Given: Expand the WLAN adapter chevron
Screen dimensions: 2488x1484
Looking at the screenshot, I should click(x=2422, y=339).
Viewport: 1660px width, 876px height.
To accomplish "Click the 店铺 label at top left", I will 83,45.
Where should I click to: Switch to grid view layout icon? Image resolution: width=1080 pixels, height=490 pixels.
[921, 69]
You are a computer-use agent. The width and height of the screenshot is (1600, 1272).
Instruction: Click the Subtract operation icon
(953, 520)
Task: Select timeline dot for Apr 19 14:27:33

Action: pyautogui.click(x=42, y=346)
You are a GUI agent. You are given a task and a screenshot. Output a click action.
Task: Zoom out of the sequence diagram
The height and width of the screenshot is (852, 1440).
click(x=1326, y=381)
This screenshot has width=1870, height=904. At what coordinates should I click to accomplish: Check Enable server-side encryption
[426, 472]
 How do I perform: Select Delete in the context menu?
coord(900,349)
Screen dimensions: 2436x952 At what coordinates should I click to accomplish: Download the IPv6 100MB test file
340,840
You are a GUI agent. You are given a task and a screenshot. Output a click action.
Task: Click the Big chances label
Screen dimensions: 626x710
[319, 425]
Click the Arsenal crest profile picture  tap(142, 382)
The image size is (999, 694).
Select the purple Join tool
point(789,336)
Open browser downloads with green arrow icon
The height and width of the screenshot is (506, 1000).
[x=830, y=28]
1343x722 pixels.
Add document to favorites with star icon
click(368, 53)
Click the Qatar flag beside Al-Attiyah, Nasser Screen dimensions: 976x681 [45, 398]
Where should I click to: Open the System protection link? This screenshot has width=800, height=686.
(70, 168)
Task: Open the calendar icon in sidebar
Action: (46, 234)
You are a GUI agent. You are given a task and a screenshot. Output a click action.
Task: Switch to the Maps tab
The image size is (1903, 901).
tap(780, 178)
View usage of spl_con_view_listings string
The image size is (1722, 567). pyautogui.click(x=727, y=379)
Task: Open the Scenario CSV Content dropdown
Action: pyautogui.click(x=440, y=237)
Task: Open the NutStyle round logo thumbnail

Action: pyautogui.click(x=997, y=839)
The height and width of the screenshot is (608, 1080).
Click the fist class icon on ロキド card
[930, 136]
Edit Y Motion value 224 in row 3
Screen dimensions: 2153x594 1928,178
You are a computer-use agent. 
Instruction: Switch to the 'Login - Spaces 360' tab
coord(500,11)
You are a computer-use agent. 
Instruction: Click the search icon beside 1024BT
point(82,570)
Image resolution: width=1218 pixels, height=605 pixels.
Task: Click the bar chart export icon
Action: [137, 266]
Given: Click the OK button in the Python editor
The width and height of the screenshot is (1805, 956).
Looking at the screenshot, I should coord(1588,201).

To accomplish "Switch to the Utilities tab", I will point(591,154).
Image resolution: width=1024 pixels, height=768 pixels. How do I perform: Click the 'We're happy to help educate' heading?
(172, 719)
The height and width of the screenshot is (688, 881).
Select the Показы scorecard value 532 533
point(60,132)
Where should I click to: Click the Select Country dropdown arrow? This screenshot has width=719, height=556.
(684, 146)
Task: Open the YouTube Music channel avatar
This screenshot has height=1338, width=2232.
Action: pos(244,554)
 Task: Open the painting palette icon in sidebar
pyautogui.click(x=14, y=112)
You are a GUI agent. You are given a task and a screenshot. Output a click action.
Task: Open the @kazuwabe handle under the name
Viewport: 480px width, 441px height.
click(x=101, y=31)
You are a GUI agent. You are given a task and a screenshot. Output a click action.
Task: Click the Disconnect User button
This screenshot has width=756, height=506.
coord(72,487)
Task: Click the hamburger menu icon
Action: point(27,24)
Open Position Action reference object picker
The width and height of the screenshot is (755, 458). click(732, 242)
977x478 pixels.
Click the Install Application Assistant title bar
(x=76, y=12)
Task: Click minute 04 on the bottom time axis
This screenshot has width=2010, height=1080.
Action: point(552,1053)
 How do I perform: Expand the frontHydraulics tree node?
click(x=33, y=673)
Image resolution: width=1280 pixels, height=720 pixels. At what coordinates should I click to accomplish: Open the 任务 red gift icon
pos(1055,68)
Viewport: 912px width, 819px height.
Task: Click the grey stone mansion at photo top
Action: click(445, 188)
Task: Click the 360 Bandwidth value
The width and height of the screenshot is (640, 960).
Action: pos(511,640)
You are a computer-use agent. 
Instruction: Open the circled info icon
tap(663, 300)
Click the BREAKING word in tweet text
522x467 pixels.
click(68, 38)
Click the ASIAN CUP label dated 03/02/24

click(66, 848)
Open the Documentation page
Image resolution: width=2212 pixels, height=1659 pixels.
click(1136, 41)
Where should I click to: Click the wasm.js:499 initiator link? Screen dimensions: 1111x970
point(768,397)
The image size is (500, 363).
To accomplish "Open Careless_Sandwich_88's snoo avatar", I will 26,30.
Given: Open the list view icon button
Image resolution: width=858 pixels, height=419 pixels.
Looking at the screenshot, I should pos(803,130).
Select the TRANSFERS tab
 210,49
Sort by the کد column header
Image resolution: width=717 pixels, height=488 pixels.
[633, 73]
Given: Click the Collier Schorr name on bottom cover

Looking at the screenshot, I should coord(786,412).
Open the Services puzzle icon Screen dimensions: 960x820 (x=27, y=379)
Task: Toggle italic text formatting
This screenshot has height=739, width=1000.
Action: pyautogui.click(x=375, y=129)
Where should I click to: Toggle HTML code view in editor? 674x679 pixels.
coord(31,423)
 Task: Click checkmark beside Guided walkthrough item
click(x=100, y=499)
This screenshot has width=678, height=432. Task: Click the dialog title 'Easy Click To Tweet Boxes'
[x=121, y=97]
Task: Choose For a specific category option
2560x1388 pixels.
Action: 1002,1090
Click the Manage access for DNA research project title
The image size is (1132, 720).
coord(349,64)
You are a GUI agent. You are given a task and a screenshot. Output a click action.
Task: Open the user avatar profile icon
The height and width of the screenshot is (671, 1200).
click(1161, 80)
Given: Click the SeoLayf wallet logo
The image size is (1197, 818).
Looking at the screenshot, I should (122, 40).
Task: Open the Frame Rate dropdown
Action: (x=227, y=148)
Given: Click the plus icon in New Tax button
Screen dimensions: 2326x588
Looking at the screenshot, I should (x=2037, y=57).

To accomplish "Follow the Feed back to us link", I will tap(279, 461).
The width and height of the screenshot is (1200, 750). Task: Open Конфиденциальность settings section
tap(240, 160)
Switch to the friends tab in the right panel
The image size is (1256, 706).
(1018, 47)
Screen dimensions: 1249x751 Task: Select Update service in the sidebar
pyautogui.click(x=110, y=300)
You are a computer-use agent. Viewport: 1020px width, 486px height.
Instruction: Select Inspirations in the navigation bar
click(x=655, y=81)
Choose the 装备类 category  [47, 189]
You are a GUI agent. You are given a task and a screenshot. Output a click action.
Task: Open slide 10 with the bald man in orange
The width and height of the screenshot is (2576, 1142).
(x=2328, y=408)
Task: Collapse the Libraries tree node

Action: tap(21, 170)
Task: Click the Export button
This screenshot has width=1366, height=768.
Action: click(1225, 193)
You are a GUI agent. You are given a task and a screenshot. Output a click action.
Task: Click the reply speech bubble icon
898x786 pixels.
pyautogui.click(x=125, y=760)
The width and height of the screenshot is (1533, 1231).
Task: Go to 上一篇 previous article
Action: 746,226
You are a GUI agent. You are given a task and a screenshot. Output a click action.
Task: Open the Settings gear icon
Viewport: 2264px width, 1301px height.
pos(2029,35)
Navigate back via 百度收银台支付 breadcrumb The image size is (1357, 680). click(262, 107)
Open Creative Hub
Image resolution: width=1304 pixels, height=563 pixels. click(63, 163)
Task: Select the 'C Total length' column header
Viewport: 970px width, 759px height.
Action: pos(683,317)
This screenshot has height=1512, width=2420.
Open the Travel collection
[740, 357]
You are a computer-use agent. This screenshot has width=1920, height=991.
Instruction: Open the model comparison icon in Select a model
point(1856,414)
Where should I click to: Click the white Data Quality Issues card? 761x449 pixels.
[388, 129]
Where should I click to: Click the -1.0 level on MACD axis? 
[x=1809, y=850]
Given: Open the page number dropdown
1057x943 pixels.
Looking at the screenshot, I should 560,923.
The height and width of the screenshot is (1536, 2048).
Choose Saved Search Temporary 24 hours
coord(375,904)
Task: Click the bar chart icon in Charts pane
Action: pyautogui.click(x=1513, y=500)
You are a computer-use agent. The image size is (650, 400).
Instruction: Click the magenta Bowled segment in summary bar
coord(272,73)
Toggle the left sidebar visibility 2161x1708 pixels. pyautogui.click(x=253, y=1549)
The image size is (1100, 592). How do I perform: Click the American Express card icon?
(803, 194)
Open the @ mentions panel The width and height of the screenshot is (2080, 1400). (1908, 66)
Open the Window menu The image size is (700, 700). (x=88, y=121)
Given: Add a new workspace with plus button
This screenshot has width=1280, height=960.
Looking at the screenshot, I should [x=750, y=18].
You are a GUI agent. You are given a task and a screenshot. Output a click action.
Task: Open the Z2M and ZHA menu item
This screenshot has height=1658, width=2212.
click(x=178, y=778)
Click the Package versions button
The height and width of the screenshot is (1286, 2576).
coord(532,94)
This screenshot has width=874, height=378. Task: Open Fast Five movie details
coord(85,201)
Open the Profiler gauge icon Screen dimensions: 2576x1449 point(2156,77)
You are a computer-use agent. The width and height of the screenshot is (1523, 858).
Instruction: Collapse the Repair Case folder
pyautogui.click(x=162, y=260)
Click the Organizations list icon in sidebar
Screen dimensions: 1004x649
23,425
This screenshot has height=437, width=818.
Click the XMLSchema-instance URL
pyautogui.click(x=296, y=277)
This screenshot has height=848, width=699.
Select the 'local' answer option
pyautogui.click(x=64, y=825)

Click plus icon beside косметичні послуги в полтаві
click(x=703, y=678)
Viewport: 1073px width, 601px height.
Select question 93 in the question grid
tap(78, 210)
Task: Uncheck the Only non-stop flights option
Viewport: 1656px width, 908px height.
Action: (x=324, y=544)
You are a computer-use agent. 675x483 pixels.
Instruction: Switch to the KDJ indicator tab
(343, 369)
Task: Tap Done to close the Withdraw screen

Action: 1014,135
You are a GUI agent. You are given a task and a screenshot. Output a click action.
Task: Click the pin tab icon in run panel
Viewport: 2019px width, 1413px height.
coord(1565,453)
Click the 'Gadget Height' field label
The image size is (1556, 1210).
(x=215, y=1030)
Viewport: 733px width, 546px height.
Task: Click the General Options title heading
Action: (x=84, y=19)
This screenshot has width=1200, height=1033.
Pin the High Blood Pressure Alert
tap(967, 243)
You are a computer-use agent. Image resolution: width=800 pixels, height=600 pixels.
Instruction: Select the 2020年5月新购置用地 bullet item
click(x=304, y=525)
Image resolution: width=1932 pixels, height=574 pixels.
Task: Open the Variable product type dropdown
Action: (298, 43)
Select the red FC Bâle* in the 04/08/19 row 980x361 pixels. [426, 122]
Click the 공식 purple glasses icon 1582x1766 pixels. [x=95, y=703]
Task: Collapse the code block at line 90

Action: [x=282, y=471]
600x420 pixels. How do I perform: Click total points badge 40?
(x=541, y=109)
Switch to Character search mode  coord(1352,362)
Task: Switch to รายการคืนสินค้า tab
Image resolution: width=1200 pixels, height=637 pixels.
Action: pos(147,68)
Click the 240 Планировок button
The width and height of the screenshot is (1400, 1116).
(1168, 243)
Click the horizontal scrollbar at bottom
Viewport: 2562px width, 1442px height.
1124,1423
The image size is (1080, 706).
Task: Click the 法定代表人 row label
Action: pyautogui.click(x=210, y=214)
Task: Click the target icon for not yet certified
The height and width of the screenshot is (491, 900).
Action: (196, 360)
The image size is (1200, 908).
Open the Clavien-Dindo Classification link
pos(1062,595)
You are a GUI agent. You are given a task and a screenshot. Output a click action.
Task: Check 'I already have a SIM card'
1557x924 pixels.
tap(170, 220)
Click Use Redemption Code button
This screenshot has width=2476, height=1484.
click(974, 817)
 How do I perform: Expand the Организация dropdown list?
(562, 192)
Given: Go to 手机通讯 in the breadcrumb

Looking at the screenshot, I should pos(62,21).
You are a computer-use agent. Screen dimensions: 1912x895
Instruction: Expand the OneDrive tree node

━━━━

» Directive
Give the lines above as a Markdown table with the columns Row and Line, starting at the line that contains "Open the @ mentions" and ending at the line that contains "Action: 1014,135". Leave out blank lines, and number each remaining line in the Row column.

» Result of the exercise
| Row | Line |
|---|---|
| 1 | Open the @ mentions panel The width and height of the screenshot is (2080, 1400). (1908, 66) |
| 2 | Open the Window menu The image size is (700, 700). (x=88, y=121) |
| 3 | Given: Add a new workspace with plus button |
| 4 | This screenshot has width=1280, height=960. |
| 5 | Looking at the screenshot, I should [x=750, y=18]. |
| 6 | You are a GUI agent. You are given a task and a screenshot. Output a click action. |
| 7 | Task: Open the Z2M and ZHA menu item |
| 8 | This screenshot has height=1658, width=2212. |
| 9 | click(x=178, y=778) |
| 10 | Click the Package versions button |
| 11 | The height and width of the screenshot is (1286, 2576). |
| 12 | coord(532,94) |
| 13 | This screenshot has width=874, height=378. Task: Open Fast Five movie details |
| 14 | coord(85,201) |
| 15 | Open the Profiler gauge icon Screen dimensions: 2576x1449 point(2156,77) |
| 16 | You are a computer-use agent. The width and height of the screenshot is (1523, 858). |
| 17 | Instruction: Collapse the Repair Case folder |
| 18 | pyautogui.click(x=162, y=260) |
| 19 | Click the Organizations list icon in sidebar |
| 20 | Screen dimensions: 1004x649 |
| 21 | 23,425 |
| 22 | This screenshot has height=437, width=818. |
| 23 | Click the XMLSchema-instance URL |
| 24 | pyautogui.click(x=296, y=277) |
| 25 | This screenshot has height=848, width=699. |
| 26 | Select the 'local' answer option |
| 27 | pyautogui.click(x=64, y=825) |
| 28 | Click plus icon beside косметичні послуги в полтаві |
| 29 | click(x=703, y=678) |
| 30 | Viewport: 1073px width, 601px height. |
| 31 | Select question 93 in the question grid |
| 32 | tap(78, 210) |
| 33 | Task: Uncheck the Only non-stop flights option |
| 34 | Viewport: 1656px width, 908px height. |
| 35 | Action: (x=324, y=544) |
| 36 | You are a computer-use agent. 675x483 pixels. |
| 37 | Instruction: Switch to the KDJ indicator tab |
| 38 | (343, 369) |
| 39 | Task: Tap Done to close the Withdraw screen |
| 40 | Action: 1014,135 |